Mutations in the KRAS gene are found in 20 to 25 percent of lung cancers. These cancers do not respond well to standard lung cancer treatments and are notoriously difficult to treat. Researchers have been developing new drugs that specifically target biological pathways disrupted by mutant KRAS. In addition, some drugs belonging to a newer class of drugs called immune checkpoint inhibitors, has been approved for a number of cancers including lung cancer. The goal of the Dream Team has been to develop and bring together these two highly promising therapeutic approaches of targeted therapy and immunotherapy.
The Team is currently conducting a myriad of clinical trials, including trials where they combine targeted therapies, called MEK inhibitors, with checkpoint inhibitors that are specific for the PD-1 receptor.
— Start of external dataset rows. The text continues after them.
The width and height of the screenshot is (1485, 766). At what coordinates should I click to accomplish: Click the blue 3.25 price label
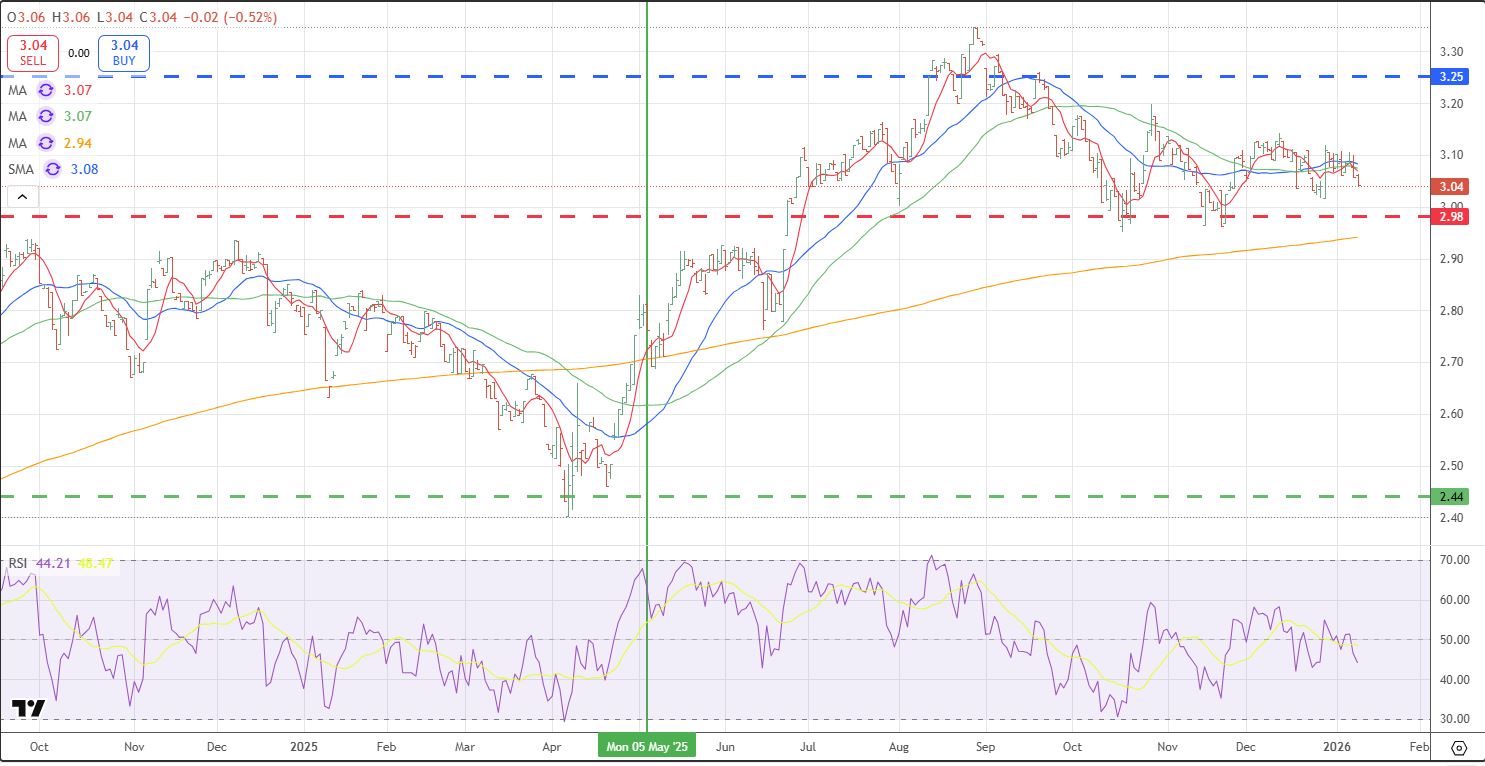point(1451,76)
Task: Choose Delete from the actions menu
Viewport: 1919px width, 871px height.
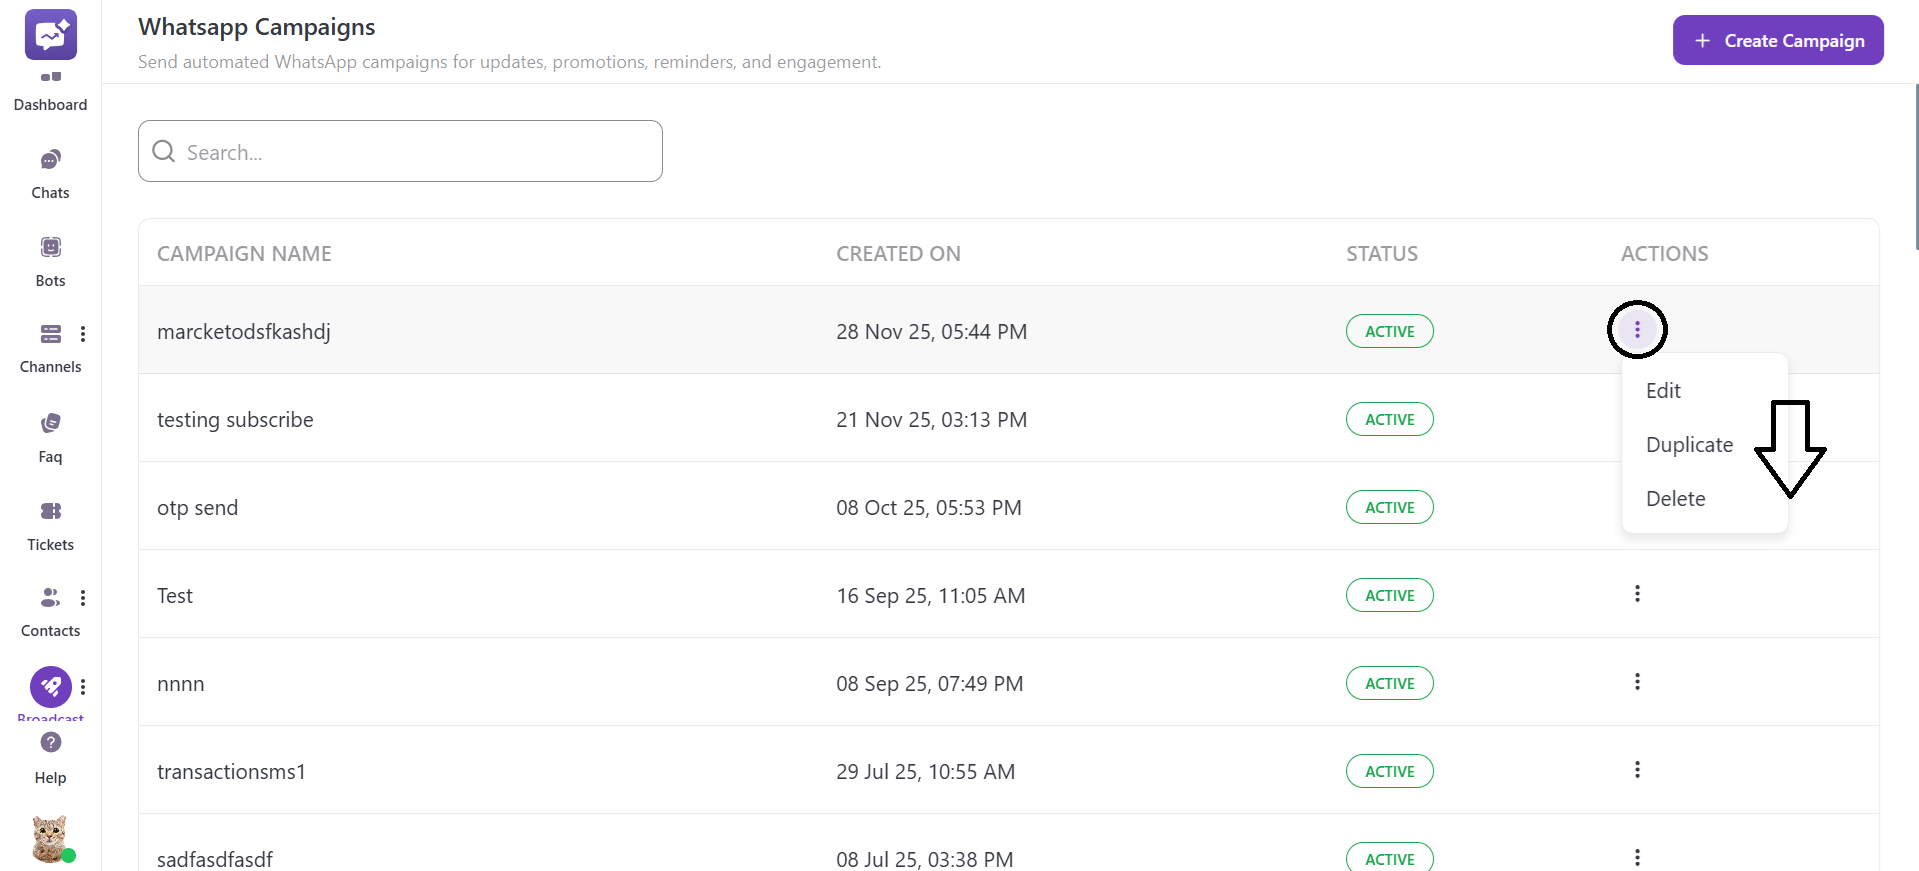Action: click(x=1675, y=499)
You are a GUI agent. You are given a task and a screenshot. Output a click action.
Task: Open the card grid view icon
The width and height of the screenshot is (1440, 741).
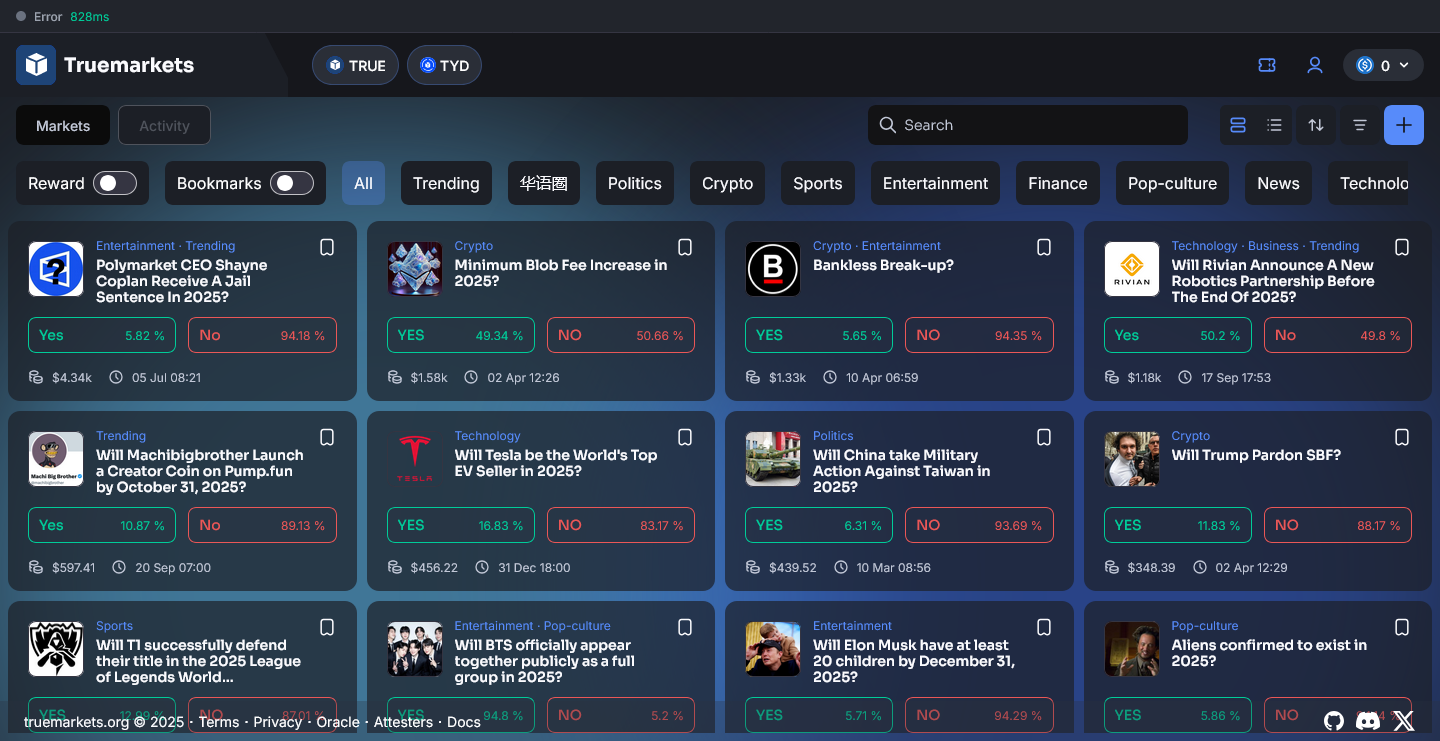tap(1237, 125)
To maximize the benefit of immunotherapy, the Team is also analyzing samples from patients that have been treated with this class of drugs. The Team seeks to identify ways to predict which patients are more likely respond to immunotherapy.
Progress to Date
The SU2C-American Cancer Society Lung Cancer Dream Team is taking a three-pronged approach to the challenge of creating new treatments for KRAS-mutant lung cancer:
1). The most effective therapies for targeting the mutant KRAS protein and related biological pathways are being identified.
2). Approaches to exploit the immune system for the treatment of KRAS-mutant lung cancers are being developed.
3). Targeted therapies with immunotherapies will be integrated as a novel combination treatment approach.
The Team of collaborators is an unrivaled group of experts from both fields of targeted therapies and immunotherapy. Bringing the remarkable advances in these two fields together is expected to lead quickly to new therapies for patients with KRAS mutant lung cancers.